19 lipca 2009

Taxi



Podczas ostatniego pobytu w Warszawie musiałem często korzystać z taksówek .
Opinia o warszawskich taksówkarzach nie jest najlepsza jak wiadomo , ale ja specjalnie nie miałem w ostatnich latach problemu z taksówkarzami.
Tak więc zamówiona taksówka podjechała pod hotel i wsiadłem…
W środku dopadł mnie jakiś dziwny utwór muzyczny i przemęczone oczy taksówkarza we wstecznym lusterku.

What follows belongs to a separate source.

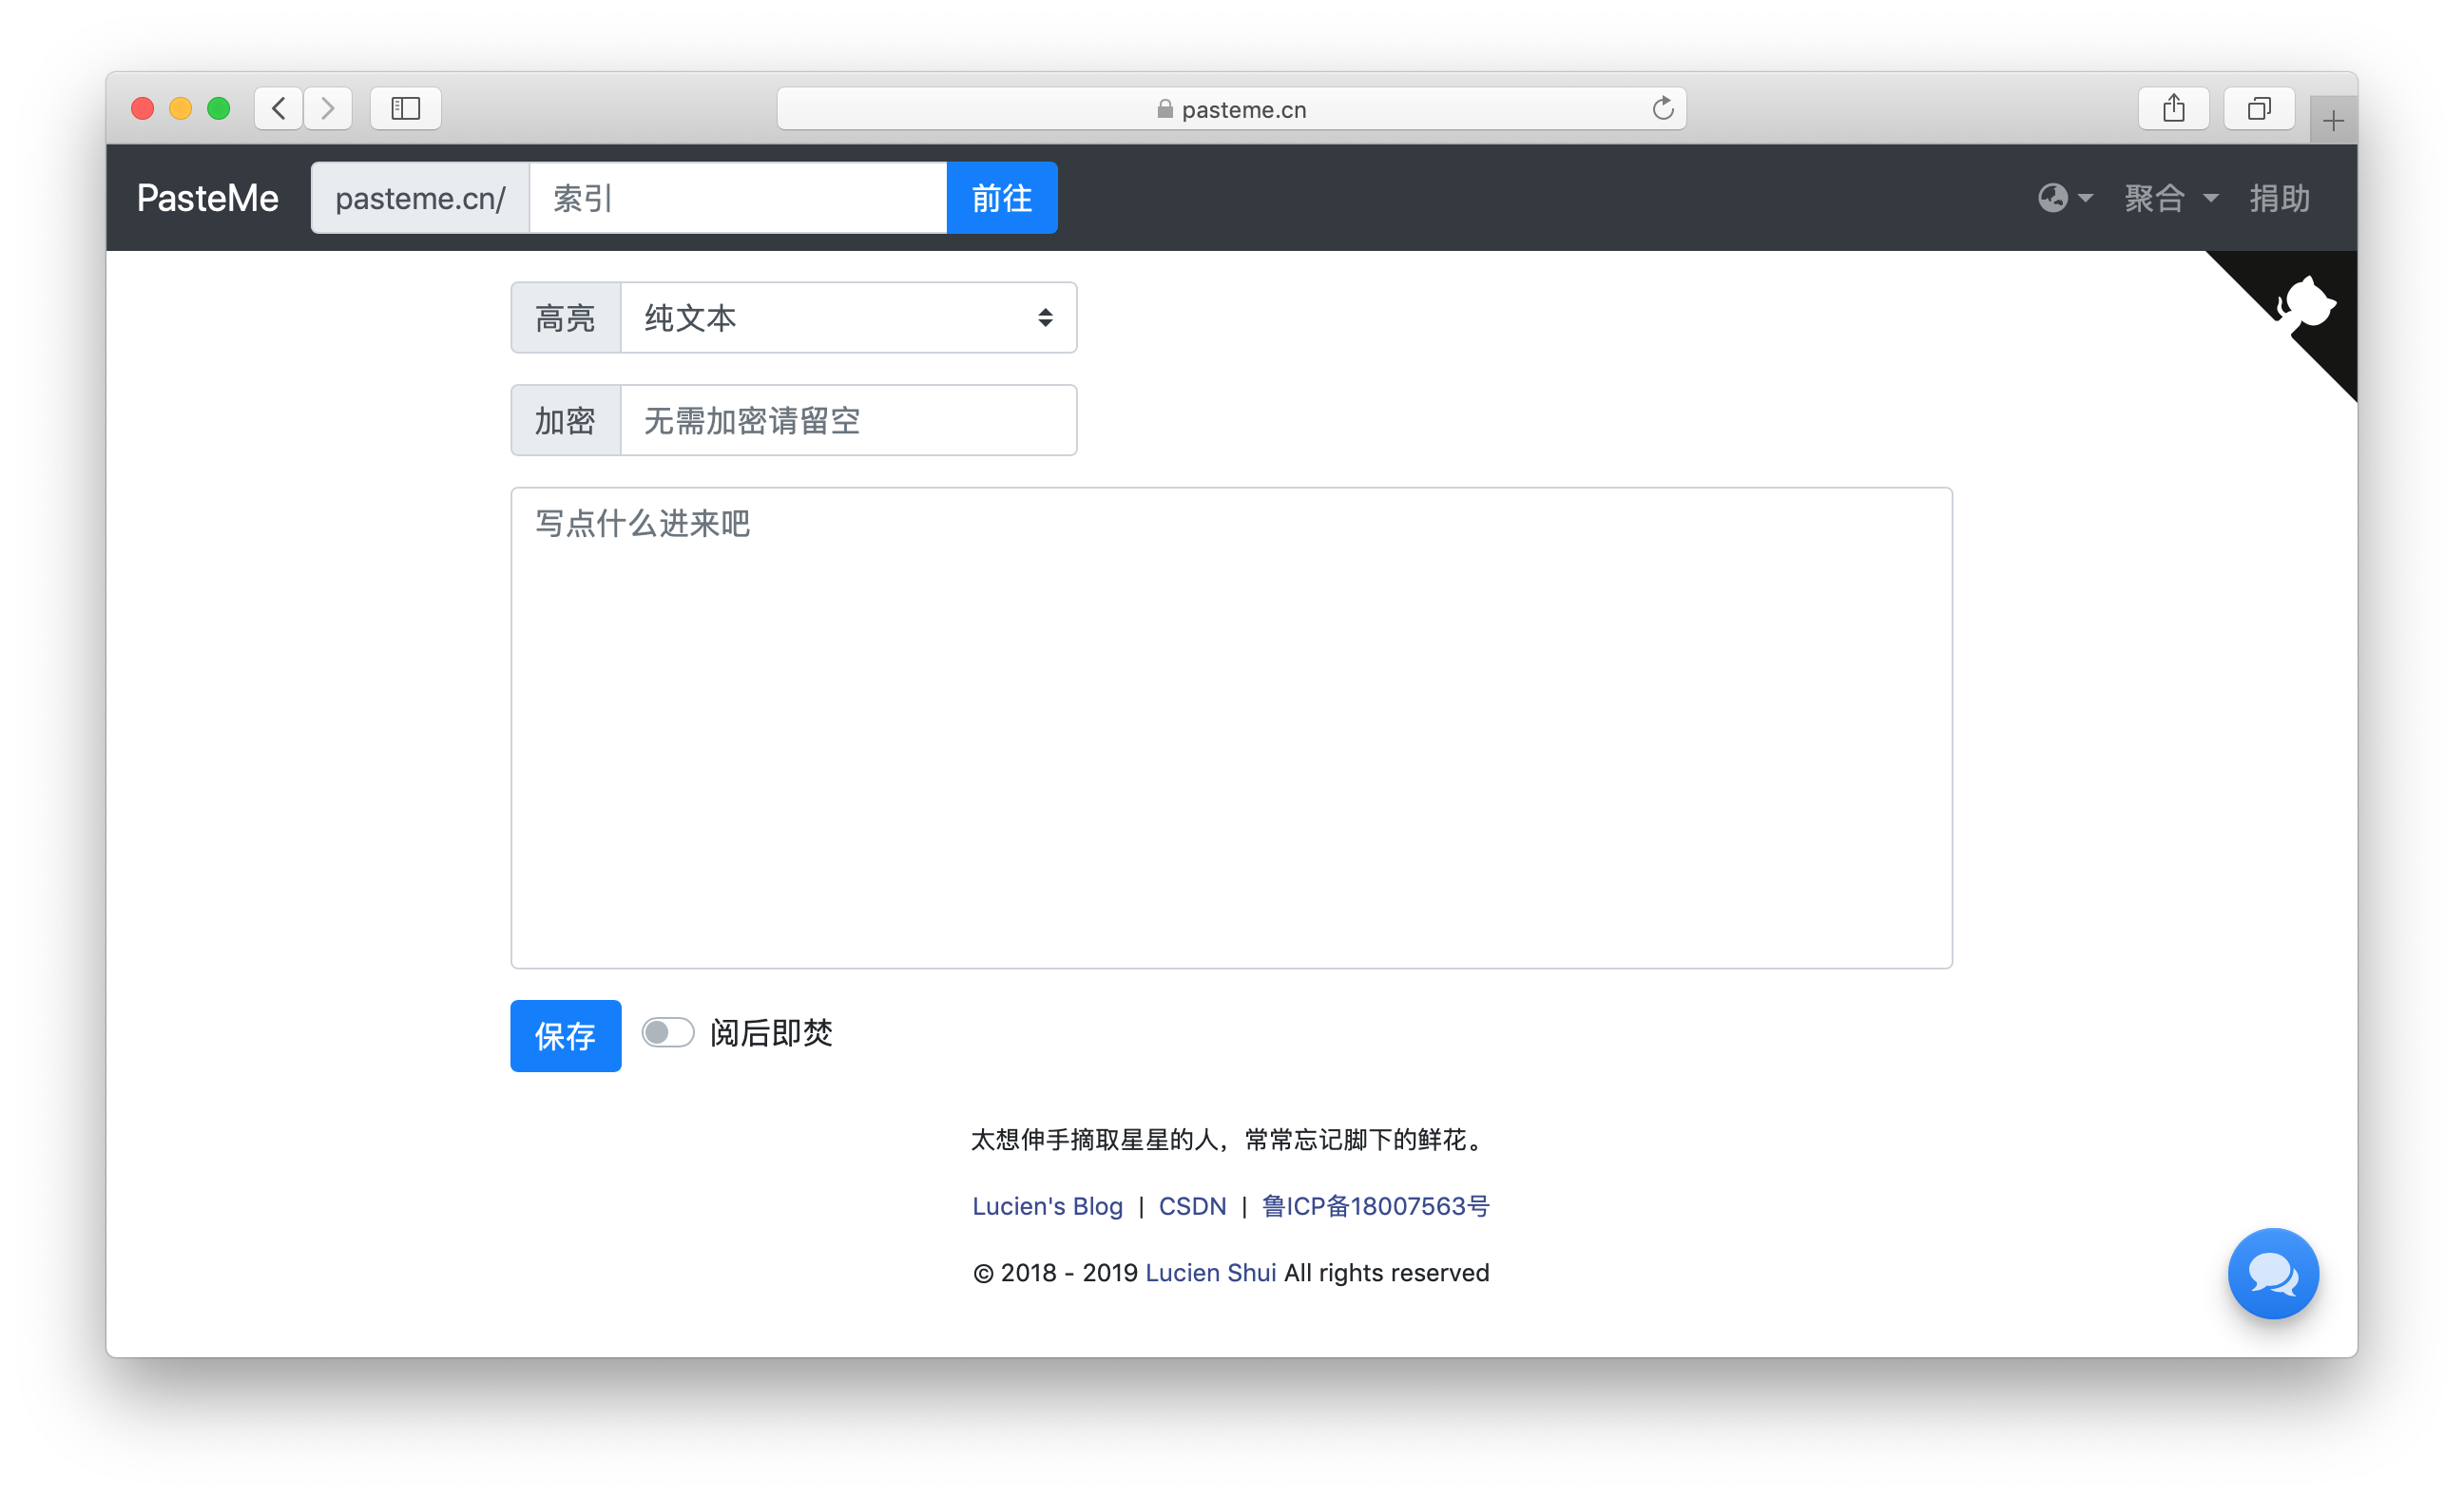Screen dimensions: 2464x1498
Task: Click the 写点什么进来吧 paste text area
Action: click(1231, 728)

- dzień dobry , proszę do Stodoły – powiedziałem
- naprawdę pan chce ?- zapytał taksówkarz
- naprawdę bardzo chcę do Stodoły…
- jak pan chce – ruszył – a co tam dzisiaj grają ?

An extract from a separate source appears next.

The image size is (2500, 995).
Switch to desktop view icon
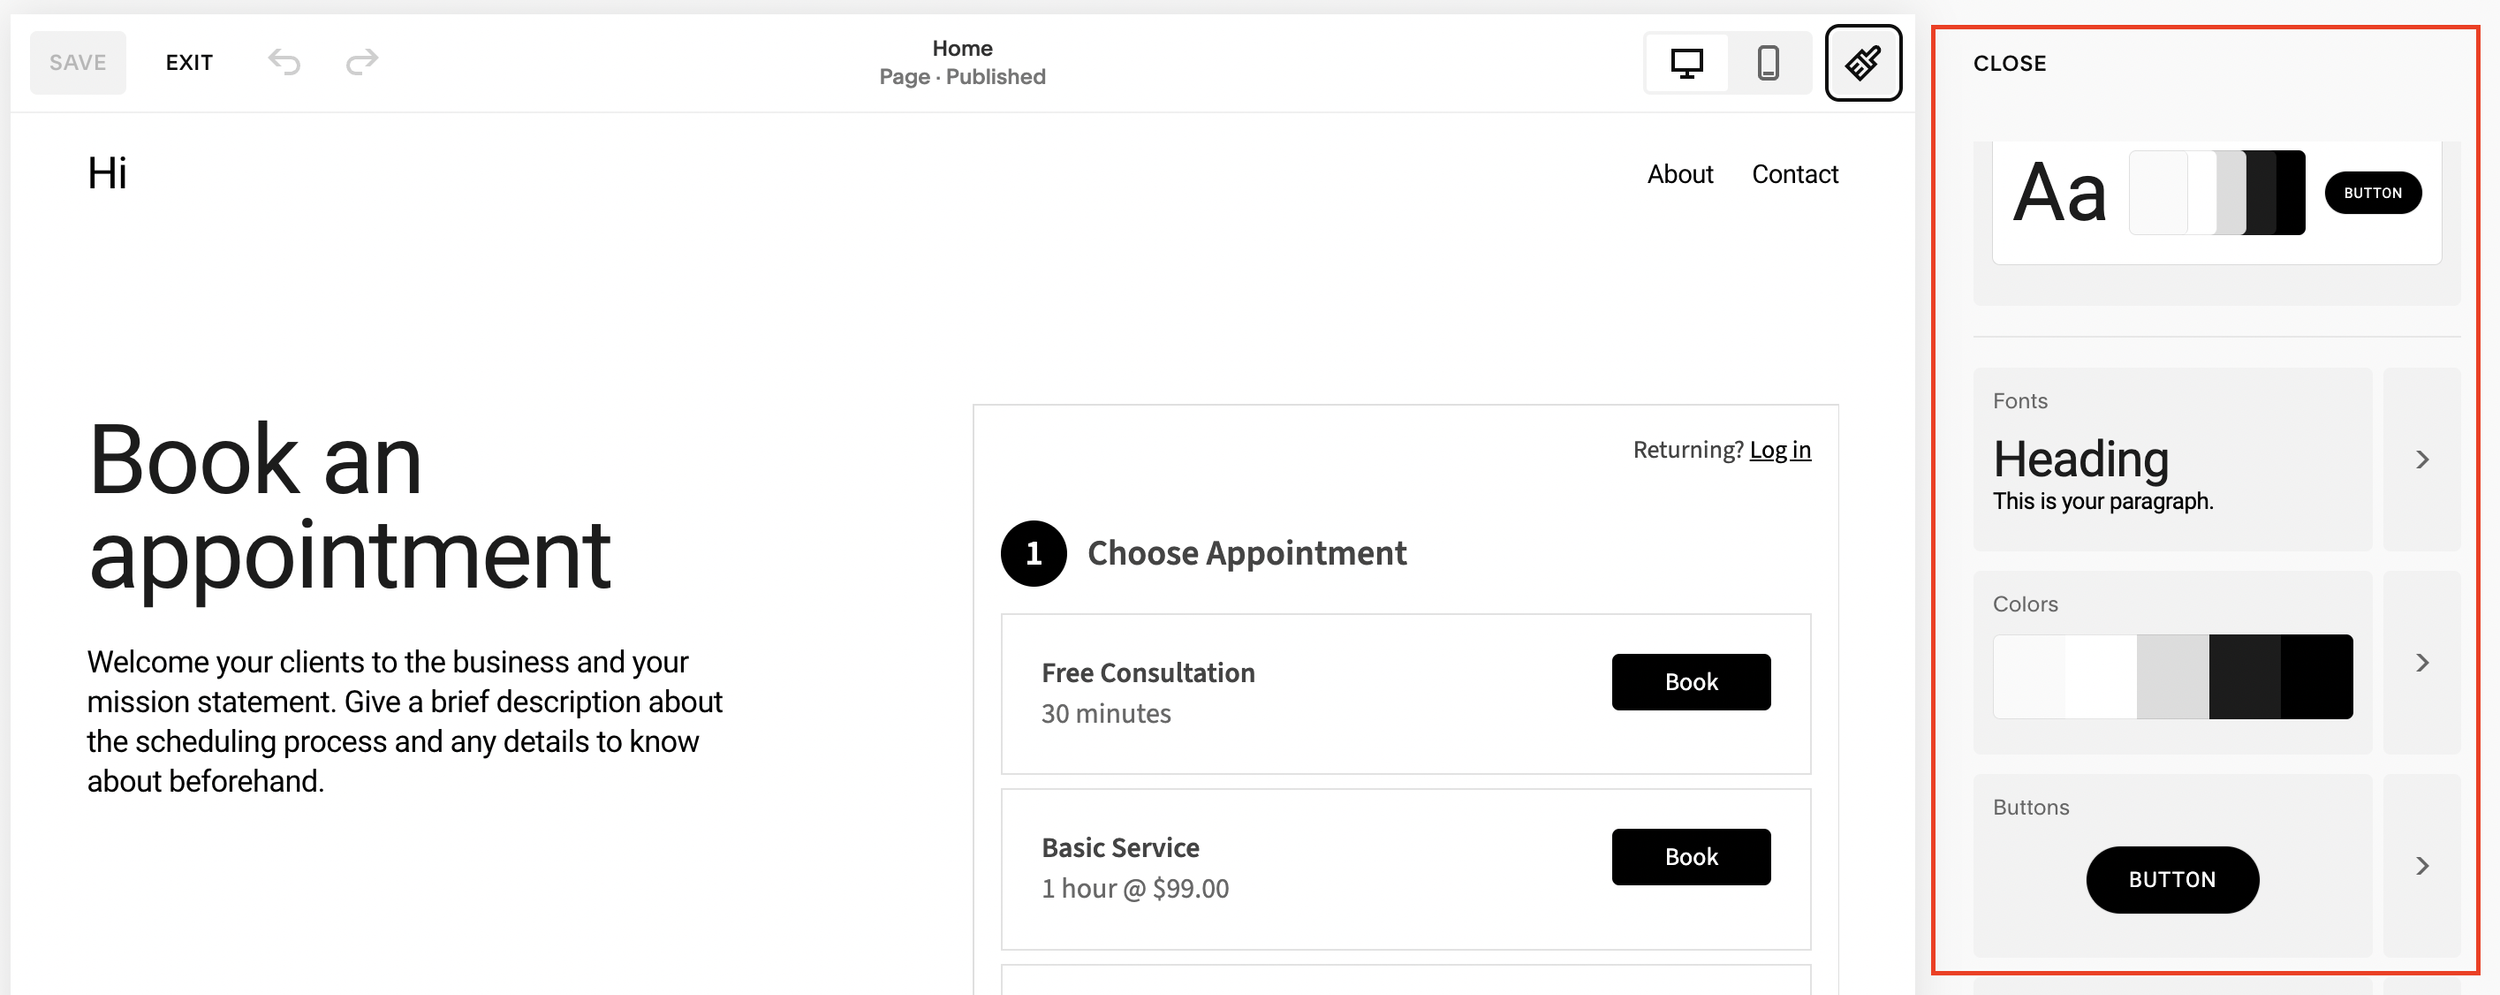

- Morcheeba – poinformowałem
- a co to jest , jaki styl ? – dopytywał taksówkarz
- coś takiego co gra teraz u pana z radia , ja raczej nie przepadam – odparłem uwalniająco , ale natychmiast zrozumiałem , że popełniłem błąd , utwór z radia był utworem z Cd . Ulubionej Cd taksówkarza , szybko się poprawiłem – chętnie posłucham , może być ciekawie…
- tak pan mówi – odparł taksówkarz wpatrując się we wsteczne lusterko- to ja coś panu włączę , proszę powiedzieć jaki to zespół – przełączył na inny utwór i zrobił głośniej , bardzo głośniej…
Spojrzałem w okno , do moich uszu dotarły znajme dźwięki z lat 70-tych , pomyślałem , że nie może być bym to pamiętał , pomyślałem też , że czas szybko leci …
- no i co ?!- taksówkarz przekrzykiwał muzykę
- no i co ? – odparłem
- no właśnie , co to za zespół ?!
- Budgie .
Taksówkarz wrzasnął , ściszył muzykę i …
- wie pan , że jest pan pierwszy który to odgadł ? nikt dotąd nie wiedział co to jest Budgie ,a oni grali też wolne numerki, ci młodzi ludzie nie wiedzą , że to co dzisiaj słuchają to covery z tamtych lat , ja mam całą kolekcję winili …
Środkiem ulicy szedł emeryt . Taksówkarz wyhamował wychylił się przez okno i praktycznie nie przerywając swojej opowieści krzyknął w stronę emeryta :
- na spacer to się na cmentarz idzie !
następnie kontynuował o Deep Purple , o Whisbone Ash o….
Podjechał pod jakiś budynek .
- no jesteśmy , proszę to ta dyskoteka .
- ale Stodoła ?
- o kurde to pan do Stodoły chciał ! , ale jaja , pomyliłem się , ale tędy przez park to 200 metrów
Zapłaciłem i wysiadłem .Taksówkarz wychylił się w moją stronę.
- przepraszam , ale fajnie się gadało !- i odjechał.